§ Text block:
And now, the boys are back at school. Our normal rhythm has returned and I am happy about that, except I’m still not a morning person and never will be.

Tutorial: Create a Mermaid Crown and Wrist Ribbons

Mermaid Crown

Who wouldn’t want to be as graceful as a beautiful mermaid or noble merman, living in an underwater wonderland? This play costume—a mermaid crown and wrist ribbons—is something you can create in stages, or do only the part you like best. Mermen might prefer just the crown, without the veil. The wrist ribbons encourage so much imaginative play for boys and girls alike. They can be water flowing while your merfolk swim. They can be magical water powers made visible.

Materials for Mermaid Crown

  • a craft-foam visor
  • jewels, beads, and/or small seashells (Tip: look for packages of jewels and rhinestones for decorating flip flop sandals! Craft stores have inexpensive kits.)
  • low temperature glue gun and glue sticks
  • ½ yard of veil fabric (tulle, netting, etc.)
  • scissors, sewing pins, hand-sewing needle and thread
  • sewing machine
  • notions and ribbons

Materials for Mermaid Wrist Ribbons

  • ¼ yard satin or acetate fabric
  • ½ inch wide elastic
  • notions and ribbons


Make Your Mermaid Crown

Begin by gathering your materials. You will need a clean, flat surface to work on. First, remove the elastic or plastic coil that is the back of your foam visor. You will put it back on later.

Now decide how you want your headdress to look. Will it have points like a queen’s crown? Will it be scalloped like a seashell? Turn your craft-foam visor over and sketch the shape you want. When you’re happy with what you see, cut your foam with scissors.

Cut the Visor into a Crown Shape

Now play with your notions and jewels, beads, and/or shells, placing them on the visor here and there, until you have an idea how you want them to be arranged. Take some time with this part because once you glue the items to your visor, it will be hard to remove them if you change your mind about their placement.

Adding Fringe

With your low-temp glue gun, glue on any trim (such as in this photo) and your decorations.

Gluing on Gems
It’s a good idea to measure to find the visor’s center. Try to arrange your biggest, most impressive or most special decorative item in the very center.

Using your glue gun and the smallest drops of glue, begin by gluing the special center item. Other smaller jewels or seashells can then be glued on. If your design is symmetrical, do the same item on both sides before moving on to a different jewel. You’ll have to pull off the strings of glue that may result from gluing on the jewels.

§ Required task 1: Rewrite the stretch of the mermaid crown tutorial from "Adding Fringe" through "the very center.", replacing "glue gun" with "glue tool".
§ Required task 2: Please list every material the mermaid crown tutorial names under its materials for the mermaid crown.

§ Given material:
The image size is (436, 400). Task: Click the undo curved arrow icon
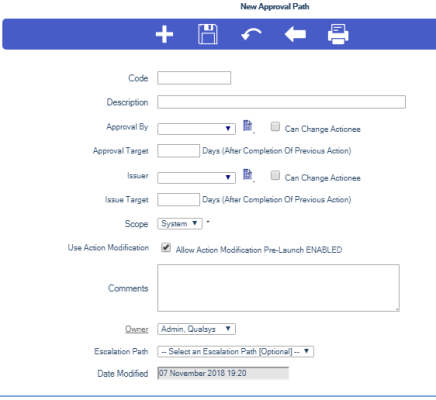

§ Reply 1:
Adding Fringe

With your low-temp glue tool, glue on any trim (such as in this photo) and your decorations.

Gluing on Gems
It’s a good idea to measure to find the visor’s center. Try to arrange your biggest, most impressive or most special decorative item in the very center.

§ Reply 2:
- a craft-foam visor
- jewels, beads, and/or small seashells
- low temperature glue gun and glue sticks
- ½ yard of veil fabric (tulle, netting, etc.)
- scissors, sewing pins, hand-sewing needle and thread
- sewing machine
- notions and ribbons